Data lines:
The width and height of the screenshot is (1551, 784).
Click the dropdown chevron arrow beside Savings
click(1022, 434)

...

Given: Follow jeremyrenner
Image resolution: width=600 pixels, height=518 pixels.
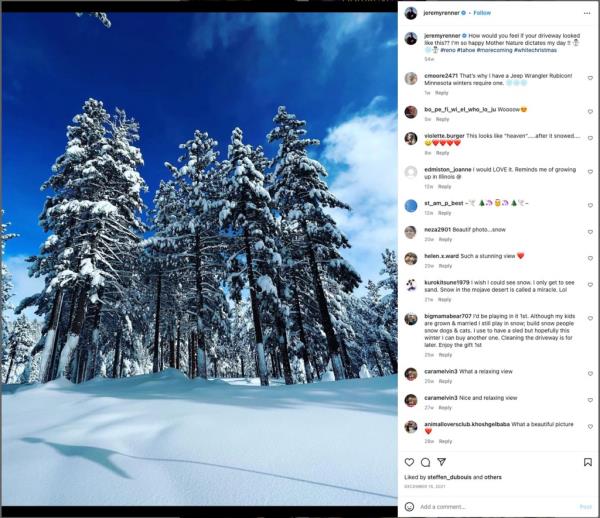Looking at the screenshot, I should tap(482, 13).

Directive: Repeat the lines from the one with "The width and" up to and including the one with "click(1022, 434)", swapping "Savings" for "Checking" and leaving everything else as it is.

Response to this exercise:
The width and height of the screenshot is (1551, 784).
Click the dropdown chevron arrow beside Checking
click(1022, 434)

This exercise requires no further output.